A Study of High-Risk Oral Cavity Cancer

Status:
Terminated

Trial end date:
2012-12-01

Target enrollment:
0

Participant gender:
All

Summary

Objectives: 1. To study the effect of anti-angiogenesis therapy on reducing the recurrence of high-risk oral cavity cancer patients after curative local treatment. 2. To study the toxicity and compliance of post-operative anti-angiogenesis therapy Study design: This is a multi-center randomized controlled phase II/III two-stage study. Study endpoints: The primary endpoint is the tumor-free survival (primary and second primary malignancies) and the primary analysis is to compare the tumor-free survival between groups.

Phase:

Phase 2/Phase 3

Accepts Healthy Volunteers?

Details

Lead Sponsor:

National Health Research Institutes, Taiwan

Collaborators:

Buddhist Tzu Chi General Hospital
Chang Gung Memorial Hospital
Changhua Christian Hospital
Chi Mei Medical Hospital
Kaohsiung Veterans General Hospital.
Mackay Memorial Hospital
National Cheng-Kung University Hospital
National Taiwan University Hospital
Sun Yat-sen University

Treatments:

BB 1101
Celecoxib
Cyclophosphamide
Dexamethasone
Dexamethasone 21-phosphate
Dexamethasone acetate
Thalidomide

Criteria

Inclusion Criteria:

1. Histologically proved oral cavity squamous cell carcinoma (buccal and mobile tongue).

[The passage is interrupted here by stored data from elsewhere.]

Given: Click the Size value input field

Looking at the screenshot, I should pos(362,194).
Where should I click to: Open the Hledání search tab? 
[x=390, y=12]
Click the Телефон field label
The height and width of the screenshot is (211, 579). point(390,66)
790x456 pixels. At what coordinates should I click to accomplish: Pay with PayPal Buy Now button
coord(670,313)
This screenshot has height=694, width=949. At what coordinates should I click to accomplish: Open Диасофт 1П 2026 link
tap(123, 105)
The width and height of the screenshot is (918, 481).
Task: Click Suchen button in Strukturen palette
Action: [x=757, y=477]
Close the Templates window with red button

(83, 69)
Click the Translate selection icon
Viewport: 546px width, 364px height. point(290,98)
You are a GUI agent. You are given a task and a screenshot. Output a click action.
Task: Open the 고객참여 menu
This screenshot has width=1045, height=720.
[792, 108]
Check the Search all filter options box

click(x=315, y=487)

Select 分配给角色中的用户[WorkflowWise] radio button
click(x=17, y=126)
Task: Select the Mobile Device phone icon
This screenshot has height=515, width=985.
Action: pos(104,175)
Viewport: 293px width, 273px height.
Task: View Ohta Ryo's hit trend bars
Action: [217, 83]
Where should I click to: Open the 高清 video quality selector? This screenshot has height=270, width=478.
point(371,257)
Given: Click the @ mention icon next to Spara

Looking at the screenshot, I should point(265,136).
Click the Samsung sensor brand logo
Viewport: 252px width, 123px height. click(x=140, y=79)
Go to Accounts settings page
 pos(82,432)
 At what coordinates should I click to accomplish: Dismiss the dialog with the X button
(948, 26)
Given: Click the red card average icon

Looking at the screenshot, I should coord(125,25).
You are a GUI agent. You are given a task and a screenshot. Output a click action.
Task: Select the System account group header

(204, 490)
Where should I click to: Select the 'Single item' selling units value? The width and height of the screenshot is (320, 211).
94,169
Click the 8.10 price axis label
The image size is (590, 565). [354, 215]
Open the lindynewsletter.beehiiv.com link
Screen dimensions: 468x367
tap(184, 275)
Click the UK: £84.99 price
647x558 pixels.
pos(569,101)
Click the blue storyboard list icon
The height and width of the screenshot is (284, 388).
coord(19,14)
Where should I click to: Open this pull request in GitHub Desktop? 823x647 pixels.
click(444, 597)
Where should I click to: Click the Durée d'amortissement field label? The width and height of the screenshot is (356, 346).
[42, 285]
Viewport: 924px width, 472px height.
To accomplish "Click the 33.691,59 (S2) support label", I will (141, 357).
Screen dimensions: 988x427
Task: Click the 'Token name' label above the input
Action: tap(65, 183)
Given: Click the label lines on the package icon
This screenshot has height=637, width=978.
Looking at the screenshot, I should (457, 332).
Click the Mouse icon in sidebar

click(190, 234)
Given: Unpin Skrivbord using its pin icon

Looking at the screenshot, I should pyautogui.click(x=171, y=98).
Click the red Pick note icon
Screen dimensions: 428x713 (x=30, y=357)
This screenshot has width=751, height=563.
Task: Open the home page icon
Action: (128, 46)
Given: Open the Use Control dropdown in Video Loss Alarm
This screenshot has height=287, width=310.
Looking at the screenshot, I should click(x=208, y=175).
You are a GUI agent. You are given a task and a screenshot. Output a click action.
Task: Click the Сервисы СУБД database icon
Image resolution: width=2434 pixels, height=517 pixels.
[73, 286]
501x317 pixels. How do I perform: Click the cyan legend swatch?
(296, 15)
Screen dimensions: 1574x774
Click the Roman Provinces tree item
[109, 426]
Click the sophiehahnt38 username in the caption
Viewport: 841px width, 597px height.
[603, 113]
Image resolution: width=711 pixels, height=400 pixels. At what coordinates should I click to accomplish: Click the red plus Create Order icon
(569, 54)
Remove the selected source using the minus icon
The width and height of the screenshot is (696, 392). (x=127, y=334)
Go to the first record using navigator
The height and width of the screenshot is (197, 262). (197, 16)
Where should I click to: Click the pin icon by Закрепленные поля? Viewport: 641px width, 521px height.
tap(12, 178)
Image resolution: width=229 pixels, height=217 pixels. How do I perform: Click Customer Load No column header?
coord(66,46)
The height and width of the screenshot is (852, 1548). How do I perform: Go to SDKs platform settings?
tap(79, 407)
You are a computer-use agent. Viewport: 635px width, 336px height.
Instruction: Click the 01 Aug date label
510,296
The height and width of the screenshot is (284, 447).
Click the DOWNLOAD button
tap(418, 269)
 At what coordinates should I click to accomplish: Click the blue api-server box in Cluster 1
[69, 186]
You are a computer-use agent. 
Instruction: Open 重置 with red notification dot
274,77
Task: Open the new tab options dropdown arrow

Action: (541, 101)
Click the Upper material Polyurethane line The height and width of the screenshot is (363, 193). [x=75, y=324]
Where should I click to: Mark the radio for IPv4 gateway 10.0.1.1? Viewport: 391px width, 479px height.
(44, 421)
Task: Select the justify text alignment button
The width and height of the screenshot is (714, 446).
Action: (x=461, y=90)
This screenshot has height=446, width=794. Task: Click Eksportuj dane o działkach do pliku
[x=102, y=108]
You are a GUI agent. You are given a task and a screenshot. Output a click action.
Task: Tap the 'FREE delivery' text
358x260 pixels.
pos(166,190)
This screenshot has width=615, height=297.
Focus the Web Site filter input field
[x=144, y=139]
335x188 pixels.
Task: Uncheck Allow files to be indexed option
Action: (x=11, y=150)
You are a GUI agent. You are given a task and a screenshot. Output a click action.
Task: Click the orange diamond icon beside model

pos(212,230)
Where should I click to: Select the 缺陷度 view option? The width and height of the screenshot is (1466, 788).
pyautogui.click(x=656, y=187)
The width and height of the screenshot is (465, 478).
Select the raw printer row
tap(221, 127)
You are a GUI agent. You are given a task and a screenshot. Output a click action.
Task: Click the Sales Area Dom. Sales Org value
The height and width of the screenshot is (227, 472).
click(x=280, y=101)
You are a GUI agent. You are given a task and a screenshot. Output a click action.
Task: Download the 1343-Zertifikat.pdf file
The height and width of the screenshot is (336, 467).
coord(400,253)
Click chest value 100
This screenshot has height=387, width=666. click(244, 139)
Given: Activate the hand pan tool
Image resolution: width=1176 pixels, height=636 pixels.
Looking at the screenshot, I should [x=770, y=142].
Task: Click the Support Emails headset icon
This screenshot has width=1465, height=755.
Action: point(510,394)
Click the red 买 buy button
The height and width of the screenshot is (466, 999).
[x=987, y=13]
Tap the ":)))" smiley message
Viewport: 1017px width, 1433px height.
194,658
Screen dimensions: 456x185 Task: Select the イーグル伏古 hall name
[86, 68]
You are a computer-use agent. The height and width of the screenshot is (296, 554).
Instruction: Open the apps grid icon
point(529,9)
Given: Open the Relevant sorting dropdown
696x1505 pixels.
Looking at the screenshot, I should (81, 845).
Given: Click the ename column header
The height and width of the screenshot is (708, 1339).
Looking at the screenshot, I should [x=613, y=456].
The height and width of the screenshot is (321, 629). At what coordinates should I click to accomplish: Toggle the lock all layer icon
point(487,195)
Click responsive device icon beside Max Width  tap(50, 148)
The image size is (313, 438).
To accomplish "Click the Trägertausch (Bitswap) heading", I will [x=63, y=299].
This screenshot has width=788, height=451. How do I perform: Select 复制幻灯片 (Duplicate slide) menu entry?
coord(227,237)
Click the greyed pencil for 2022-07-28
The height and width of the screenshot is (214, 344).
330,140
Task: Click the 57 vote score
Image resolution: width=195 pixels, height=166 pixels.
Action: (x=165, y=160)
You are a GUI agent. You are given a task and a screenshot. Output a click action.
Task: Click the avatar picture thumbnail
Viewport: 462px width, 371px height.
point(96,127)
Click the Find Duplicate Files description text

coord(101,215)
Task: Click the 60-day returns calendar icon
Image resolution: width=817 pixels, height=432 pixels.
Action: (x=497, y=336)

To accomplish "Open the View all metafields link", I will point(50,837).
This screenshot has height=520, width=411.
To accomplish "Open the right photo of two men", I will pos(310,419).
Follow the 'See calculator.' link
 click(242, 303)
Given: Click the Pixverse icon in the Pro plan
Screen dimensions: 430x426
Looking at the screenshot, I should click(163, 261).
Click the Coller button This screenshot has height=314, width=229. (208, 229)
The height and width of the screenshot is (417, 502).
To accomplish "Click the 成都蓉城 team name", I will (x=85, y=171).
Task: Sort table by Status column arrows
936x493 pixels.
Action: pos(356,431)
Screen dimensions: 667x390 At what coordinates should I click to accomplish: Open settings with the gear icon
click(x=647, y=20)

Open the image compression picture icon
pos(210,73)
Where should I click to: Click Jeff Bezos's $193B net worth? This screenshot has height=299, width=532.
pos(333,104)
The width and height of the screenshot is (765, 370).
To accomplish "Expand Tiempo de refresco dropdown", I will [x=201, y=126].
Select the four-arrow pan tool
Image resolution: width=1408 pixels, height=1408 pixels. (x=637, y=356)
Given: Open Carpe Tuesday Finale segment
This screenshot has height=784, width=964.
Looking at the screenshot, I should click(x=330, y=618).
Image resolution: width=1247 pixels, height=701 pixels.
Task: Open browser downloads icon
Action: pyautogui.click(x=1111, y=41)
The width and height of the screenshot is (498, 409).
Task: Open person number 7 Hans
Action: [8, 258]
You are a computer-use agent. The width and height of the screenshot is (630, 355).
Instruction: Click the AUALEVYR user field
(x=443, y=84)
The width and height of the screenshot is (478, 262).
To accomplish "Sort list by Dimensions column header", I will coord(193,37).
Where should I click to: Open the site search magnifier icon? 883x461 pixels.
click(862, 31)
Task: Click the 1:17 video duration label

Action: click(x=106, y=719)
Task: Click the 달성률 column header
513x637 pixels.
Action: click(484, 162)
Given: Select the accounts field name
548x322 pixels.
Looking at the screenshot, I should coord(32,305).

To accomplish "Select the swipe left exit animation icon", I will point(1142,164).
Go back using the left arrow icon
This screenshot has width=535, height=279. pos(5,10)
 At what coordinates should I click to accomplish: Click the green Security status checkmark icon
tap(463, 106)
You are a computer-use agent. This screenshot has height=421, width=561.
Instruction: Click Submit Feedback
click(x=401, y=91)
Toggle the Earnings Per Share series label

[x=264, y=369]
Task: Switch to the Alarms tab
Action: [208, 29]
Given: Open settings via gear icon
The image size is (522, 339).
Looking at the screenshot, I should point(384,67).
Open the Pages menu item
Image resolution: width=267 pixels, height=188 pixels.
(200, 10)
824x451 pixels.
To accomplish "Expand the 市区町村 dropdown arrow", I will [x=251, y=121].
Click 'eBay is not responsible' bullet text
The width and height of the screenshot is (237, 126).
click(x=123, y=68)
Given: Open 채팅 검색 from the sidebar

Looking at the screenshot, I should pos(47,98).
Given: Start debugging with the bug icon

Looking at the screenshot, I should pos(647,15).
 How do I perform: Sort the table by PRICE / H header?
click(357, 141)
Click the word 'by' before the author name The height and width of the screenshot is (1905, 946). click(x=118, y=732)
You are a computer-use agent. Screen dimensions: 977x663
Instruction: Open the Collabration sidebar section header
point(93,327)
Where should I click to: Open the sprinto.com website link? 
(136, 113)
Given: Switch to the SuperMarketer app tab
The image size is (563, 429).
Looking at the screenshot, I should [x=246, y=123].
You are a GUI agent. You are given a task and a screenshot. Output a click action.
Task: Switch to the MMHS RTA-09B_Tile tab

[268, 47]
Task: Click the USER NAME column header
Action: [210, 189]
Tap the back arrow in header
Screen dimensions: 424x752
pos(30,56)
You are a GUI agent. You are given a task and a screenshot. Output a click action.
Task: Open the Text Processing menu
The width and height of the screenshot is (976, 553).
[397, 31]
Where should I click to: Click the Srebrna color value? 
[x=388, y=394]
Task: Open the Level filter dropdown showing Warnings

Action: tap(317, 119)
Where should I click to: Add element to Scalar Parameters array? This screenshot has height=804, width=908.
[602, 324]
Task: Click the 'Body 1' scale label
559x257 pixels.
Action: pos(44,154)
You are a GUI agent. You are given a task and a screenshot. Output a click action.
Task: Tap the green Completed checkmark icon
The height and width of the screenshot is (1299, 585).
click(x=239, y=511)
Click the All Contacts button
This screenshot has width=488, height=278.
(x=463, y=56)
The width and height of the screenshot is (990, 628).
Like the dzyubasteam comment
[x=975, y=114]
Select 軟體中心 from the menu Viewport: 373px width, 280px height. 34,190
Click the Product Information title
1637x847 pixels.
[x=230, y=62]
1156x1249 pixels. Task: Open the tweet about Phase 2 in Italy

2. Clinical stage T4a with skin involvement or resectable N2-3 by UICC/AJCC 1997 staging
system.(24)

3. Curative-intent operation feasible and arranged.

4. Eastern Cooperative Oncology Group performance status ≦ 1.

5. A leukocyte count ≧3750/μL, Hb ≧10 g/dL, and a platelet count ≧100,000/μL.

6. A serum bilirubin level < 1.5 UNL (upper normal limit), serum creatinine level < 1.5
UNL or creatinine clearance > 60 mL/min.

7. Age less than 70 years old

8. Informed consent signed.

Exclusion Criteria:

1. Evidence of distant metastatic.

2. Presence of another malignancy other than treated squamous/basal cell carcinoma of the
skin.

3. Presence of uncontrolled hypertension, poorly controlled heart failure.

4. Presence of active infection.

5. Patients who have been or are being treated with chemotherapy, radiotherapy,
immunotherapy, or other experimental therapies.

6. Women who test positive for pregnancy. Note: Patients received neck lymph node biopsy
will be eligible and the stage will be given according to the preoperative status.